## 任务说明
根据下面关于快速傅里叶变换的选文回答:
1. 文中依据什么把 $A(x)$ 分成两半?
2. 文中得出的 $A(x)$ 与 $A_1$、$A_2$ 之间的关系式是什么?
3. 复数 $\omega$ 满足什么条件时称为 n 次单位根?

## 选文
==========

本文最后更新于 2025年3月22日 晚上
多项式和快速傅里叶变换
FFT算法
多项式用点值表示
首先设一个多项式 $A(x)$
$A(x)=\sum_{i=0}^{n-1}a_ix^i=a_0+a_1x+a_2x^2+…+a_{n-1}x^{n-1}$
按$A(x)$下标的奇偶性把 $A(x)$ 分成两半,右边再提一个$x$
${A(x)=(a_0+a_2x^2+…+a_{n-2}x^{n-2})+(a_1x+a_3x^3+…+a_{n-1}x^{n-1})}$
${=(a_0+a_2x^2+…+a_{n-2}x^{n-2})+x(a_1+a_3x^2+…+a_{n-1}x^{n-2})}$
两边好像非常相似,于是再设两个多项式 $A_1(x),A_2(x)$,令
$A_1(x)=a_0+a_2x+a_4x^2+…+a_{n-2}x^{{n \over 2}-1}$
$A_2(x)=a_1+a_3x+a_5x^2+…+a_{n-1}x^{{n \over 2}-1}$
比较明显得出
$A(x)=A_1(x^2)+xA_2(x^2)$
单位根:
复数$\omega$满足$\omega^n=1$,称$\omega$是n次单位根
$\omega_n^k=\cos{k\over n}2\pi +i\sin{k\over n} 2\pi$
再设 $k< {n\over 2}$ ,把 $\omega^k_n$ 作为 $x$ 代入 $A(x)$(接下来几步变换要多想想单位根的性质)

==========

## 所给资料
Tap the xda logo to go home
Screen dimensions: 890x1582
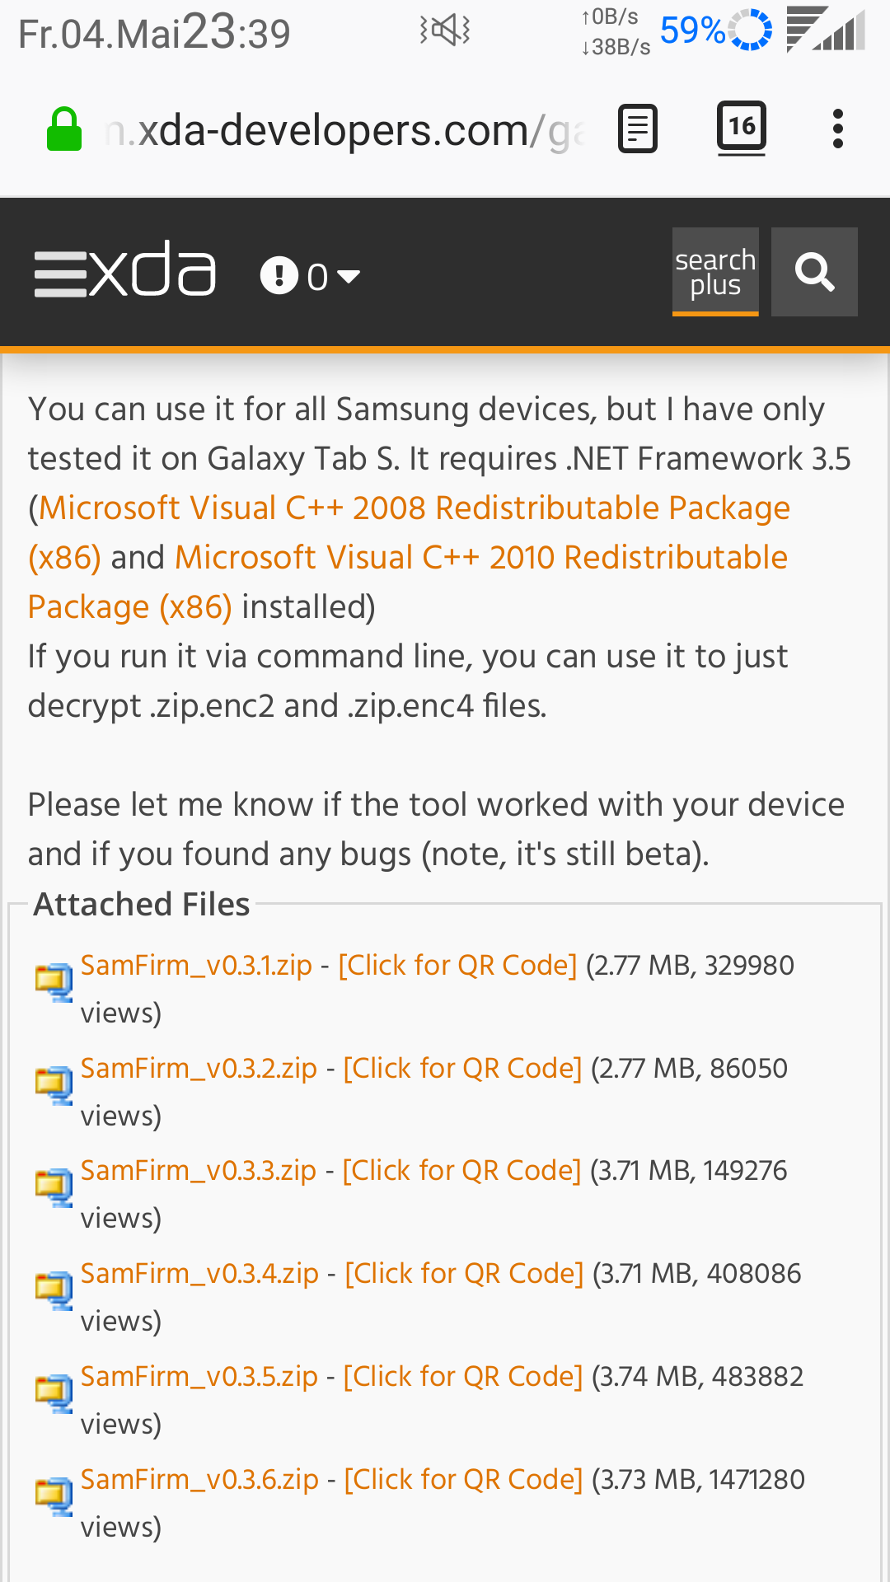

==========

## 书面回答
1. 依据 $A(x)$ 下标的奇偶性。
2. $A(x)=A_1(x^2)+xA_2(x^2)$。
3. 满足 $\omega^n=1$。